Lizzie Coldrick

The Life Scientific

EPQ Dissertation

Submitted to the AQA as part of the Level 3 Extended Project (7993) qualification, and awarded A* in the summer exam series 2021.

An analysis of the extent to which the Gaia Hypothesis accounts for factors of habitability in a preferred homeostasis on the planet Earth

Abstract

The Gaia Hypothesis (as set out by James Lovelock in 1979) proposes the concept that comfortable conditions for life on planet Earth are both created and sustained by life itself. In other words, the global environment is regulated by its biota in a series of feedback loops that maintain conditions within the parameters favourable for cell survival and life growth.

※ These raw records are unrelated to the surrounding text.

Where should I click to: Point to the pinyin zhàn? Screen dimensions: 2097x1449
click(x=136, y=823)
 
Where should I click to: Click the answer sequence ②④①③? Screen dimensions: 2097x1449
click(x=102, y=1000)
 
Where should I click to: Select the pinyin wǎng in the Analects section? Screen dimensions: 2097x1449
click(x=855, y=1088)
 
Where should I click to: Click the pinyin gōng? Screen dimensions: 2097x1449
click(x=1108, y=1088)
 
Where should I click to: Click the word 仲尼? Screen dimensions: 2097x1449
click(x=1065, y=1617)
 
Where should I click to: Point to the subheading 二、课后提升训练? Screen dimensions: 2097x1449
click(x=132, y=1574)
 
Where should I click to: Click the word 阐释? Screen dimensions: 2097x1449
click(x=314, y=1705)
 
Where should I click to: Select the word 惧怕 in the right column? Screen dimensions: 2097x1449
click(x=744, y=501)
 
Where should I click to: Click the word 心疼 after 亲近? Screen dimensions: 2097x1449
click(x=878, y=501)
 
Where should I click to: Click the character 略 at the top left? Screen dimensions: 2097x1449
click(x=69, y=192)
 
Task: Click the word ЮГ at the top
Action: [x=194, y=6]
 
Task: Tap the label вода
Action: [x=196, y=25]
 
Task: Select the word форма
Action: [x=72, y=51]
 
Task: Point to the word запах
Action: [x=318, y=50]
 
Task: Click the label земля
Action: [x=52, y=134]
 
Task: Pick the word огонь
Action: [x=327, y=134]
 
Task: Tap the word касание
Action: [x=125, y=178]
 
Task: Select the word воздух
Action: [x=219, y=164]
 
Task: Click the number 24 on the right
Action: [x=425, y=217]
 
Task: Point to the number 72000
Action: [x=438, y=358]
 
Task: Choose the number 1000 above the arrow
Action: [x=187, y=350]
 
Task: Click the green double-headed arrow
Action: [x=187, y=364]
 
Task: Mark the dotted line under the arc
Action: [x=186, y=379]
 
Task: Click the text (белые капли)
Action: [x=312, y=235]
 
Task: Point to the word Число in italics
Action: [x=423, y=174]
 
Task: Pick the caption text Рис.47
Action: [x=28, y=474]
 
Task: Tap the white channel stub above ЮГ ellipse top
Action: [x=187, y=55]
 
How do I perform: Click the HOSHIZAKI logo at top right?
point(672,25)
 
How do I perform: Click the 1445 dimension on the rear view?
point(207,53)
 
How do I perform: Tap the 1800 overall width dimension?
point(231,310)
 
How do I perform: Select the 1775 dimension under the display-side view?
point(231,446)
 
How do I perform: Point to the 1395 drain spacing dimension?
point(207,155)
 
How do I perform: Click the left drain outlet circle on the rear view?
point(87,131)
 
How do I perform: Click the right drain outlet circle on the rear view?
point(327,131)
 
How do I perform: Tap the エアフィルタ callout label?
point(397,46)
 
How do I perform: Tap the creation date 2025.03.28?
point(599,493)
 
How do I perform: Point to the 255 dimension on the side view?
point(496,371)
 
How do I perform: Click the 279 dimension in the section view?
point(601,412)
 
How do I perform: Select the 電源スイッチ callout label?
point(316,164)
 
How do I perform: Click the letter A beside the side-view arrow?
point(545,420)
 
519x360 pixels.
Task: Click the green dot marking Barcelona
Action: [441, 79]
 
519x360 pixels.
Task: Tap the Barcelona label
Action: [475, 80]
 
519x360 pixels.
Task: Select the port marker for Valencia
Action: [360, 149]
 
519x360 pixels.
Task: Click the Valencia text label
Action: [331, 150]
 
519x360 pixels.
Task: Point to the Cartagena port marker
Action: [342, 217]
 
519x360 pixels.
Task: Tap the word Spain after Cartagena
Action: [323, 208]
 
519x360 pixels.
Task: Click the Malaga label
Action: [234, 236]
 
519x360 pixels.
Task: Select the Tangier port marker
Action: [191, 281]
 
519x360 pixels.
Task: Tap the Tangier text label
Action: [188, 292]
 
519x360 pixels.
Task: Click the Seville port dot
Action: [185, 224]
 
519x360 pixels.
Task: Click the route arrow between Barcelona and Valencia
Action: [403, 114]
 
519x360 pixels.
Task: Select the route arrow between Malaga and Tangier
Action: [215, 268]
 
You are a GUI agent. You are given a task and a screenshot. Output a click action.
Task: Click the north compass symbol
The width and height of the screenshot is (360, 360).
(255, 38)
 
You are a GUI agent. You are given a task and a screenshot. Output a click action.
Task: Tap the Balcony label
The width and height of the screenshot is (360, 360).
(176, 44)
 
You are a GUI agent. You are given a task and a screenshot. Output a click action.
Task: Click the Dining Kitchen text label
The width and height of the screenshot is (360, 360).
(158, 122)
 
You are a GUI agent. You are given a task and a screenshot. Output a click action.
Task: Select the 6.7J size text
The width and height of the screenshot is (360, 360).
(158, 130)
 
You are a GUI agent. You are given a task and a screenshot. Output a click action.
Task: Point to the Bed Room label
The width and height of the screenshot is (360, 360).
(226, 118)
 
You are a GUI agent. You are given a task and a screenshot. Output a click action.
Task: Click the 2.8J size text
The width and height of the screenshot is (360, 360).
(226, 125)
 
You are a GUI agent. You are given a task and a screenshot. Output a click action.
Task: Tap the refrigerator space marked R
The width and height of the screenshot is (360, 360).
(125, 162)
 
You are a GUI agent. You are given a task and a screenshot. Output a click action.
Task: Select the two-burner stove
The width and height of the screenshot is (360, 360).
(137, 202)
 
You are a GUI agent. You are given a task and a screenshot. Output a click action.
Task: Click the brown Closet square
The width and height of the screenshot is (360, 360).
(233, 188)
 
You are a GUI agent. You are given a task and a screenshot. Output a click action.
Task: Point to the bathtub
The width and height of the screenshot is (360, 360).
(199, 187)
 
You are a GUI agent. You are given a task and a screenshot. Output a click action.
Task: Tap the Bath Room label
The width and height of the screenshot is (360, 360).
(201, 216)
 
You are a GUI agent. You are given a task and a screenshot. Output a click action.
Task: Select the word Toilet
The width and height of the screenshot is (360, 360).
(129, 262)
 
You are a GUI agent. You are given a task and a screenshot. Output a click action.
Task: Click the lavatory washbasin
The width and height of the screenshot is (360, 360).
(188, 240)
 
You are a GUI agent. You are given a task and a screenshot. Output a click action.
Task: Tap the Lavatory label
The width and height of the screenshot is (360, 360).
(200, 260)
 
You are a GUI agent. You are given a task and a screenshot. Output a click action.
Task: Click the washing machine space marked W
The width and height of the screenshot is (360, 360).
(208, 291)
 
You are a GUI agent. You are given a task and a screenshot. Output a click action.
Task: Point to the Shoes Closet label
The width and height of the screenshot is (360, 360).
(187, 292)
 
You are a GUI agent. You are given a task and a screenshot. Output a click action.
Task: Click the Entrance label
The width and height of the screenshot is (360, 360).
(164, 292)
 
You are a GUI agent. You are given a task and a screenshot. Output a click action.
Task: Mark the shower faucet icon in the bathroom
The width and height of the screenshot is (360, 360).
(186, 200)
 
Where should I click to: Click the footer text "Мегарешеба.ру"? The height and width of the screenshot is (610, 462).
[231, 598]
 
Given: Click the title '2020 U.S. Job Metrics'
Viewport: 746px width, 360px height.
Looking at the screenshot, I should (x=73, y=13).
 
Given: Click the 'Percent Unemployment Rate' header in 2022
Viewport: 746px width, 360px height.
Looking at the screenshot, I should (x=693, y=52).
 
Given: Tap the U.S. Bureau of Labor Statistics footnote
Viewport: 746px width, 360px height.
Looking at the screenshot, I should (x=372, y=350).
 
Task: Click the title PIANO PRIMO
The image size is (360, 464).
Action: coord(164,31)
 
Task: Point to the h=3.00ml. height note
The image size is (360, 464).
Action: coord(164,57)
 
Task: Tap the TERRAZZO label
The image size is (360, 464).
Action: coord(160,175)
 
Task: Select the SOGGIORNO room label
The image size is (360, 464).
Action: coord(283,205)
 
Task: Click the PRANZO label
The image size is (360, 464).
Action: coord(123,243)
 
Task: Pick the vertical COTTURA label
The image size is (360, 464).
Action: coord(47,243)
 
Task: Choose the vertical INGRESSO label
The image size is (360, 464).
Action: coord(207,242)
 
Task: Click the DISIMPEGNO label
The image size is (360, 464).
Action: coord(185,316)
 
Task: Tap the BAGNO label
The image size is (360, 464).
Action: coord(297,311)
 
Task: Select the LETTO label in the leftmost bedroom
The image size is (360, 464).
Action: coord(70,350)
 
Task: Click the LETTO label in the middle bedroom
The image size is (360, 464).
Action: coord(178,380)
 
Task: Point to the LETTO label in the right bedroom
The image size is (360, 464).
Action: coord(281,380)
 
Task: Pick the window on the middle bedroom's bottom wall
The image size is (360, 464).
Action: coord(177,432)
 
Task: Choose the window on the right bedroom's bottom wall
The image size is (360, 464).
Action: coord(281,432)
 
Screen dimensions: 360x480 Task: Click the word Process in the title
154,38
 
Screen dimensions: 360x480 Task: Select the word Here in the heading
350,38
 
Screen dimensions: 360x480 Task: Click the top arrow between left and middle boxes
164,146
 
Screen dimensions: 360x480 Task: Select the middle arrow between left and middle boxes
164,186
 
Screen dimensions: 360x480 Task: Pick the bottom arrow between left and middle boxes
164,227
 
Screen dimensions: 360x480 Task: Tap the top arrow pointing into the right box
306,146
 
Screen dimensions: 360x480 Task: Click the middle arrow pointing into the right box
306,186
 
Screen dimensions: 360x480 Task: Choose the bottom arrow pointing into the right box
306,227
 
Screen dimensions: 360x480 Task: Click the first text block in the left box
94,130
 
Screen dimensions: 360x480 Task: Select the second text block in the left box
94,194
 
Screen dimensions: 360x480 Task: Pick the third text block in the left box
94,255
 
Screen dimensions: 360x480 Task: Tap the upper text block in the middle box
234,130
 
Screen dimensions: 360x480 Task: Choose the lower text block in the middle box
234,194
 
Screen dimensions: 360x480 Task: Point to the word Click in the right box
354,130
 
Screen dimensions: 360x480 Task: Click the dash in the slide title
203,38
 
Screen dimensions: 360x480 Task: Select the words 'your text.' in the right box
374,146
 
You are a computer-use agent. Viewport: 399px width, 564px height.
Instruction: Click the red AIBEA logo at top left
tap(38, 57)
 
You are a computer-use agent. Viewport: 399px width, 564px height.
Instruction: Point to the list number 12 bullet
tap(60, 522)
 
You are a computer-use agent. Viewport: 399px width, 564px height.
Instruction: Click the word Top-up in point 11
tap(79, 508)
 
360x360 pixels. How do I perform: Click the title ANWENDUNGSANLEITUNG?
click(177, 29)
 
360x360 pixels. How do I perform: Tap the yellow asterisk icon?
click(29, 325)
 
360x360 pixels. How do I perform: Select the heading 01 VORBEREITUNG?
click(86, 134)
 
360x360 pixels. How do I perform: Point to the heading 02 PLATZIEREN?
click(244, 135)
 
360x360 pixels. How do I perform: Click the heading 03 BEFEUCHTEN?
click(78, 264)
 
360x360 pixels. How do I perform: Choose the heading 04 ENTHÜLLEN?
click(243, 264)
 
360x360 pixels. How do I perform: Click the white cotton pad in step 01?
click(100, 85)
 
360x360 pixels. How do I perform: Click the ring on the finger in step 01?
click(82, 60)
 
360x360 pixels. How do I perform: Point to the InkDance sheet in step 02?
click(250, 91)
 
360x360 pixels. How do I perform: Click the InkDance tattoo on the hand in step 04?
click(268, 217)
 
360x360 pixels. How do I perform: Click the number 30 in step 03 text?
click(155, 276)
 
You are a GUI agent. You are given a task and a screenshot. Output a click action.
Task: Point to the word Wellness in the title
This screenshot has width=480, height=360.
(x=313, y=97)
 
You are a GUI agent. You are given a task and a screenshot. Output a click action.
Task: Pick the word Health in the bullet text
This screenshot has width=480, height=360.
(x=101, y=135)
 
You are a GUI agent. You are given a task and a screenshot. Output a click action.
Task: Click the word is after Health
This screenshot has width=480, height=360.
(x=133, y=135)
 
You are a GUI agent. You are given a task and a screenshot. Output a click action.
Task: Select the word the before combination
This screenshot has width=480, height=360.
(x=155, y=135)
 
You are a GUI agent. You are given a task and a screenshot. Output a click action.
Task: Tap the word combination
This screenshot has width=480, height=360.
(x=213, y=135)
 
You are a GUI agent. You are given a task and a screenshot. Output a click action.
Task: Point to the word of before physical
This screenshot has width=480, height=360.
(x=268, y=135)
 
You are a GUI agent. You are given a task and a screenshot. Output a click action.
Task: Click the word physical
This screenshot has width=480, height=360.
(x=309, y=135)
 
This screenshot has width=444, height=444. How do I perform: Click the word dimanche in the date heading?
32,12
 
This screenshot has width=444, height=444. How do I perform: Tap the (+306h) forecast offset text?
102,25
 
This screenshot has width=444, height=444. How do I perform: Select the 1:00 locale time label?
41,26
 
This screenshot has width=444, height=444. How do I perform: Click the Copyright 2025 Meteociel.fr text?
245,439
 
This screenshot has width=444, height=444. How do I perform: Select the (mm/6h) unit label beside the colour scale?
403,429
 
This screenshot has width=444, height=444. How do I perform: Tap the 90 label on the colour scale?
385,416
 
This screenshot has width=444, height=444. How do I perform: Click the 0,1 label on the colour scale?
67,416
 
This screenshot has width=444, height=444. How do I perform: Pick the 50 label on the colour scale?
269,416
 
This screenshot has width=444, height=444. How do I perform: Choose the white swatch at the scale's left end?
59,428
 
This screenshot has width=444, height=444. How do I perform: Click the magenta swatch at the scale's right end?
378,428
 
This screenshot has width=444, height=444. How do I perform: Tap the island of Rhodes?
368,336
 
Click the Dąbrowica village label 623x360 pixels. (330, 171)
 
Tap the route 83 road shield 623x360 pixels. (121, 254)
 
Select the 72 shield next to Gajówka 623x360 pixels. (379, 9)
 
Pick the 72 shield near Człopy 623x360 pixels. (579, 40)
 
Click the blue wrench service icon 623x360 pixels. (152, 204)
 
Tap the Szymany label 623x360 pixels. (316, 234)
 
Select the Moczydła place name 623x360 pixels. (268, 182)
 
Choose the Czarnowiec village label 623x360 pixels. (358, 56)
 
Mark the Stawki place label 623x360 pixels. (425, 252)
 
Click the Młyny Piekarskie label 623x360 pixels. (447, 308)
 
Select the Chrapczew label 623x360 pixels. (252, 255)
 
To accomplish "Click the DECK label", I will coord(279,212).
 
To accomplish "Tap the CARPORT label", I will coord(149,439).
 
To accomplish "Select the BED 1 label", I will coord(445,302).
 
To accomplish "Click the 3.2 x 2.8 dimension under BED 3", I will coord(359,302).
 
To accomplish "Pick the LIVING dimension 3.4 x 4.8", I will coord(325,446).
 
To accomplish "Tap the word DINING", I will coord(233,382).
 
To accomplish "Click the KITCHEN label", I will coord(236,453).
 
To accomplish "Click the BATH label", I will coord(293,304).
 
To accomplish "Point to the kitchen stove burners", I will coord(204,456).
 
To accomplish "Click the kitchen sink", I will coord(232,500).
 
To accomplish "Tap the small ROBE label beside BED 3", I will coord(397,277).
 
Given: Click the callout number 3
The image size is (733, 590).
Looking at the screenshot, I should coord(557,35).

A taxonomy of Gaian hypotheses ranging from the least to most contested in contemporary scientific fields is identified and evaluated alongside the three observations on which Lovelock predicated his theory of life/environment interaction. Scientific findings on natural selection, habitat commitment and regressive evolution contribute to this analysis, and the Gaia Hypothesis is evaluated for adequacy alongside competing hypotheses. Instead of postulating an either/or position on the dichotomy between chance and control, it is possible to accept the contribution of both Gaian and Coevolutionary factors to Earth’s environmental stabilisation. From this perspective therefore, the value of the Gaia Hypothesis perhaps lies chiefly in its contribution to a holistic understanding of the accumulation of small events and external inputs in the factors governing habitability on the planet Earth. This analysis is therefore part of a wider endeavour in Earth System Science and, as such, contributes to a body of research in a diverse range of geological, ecological, environmental and planetary fields of study.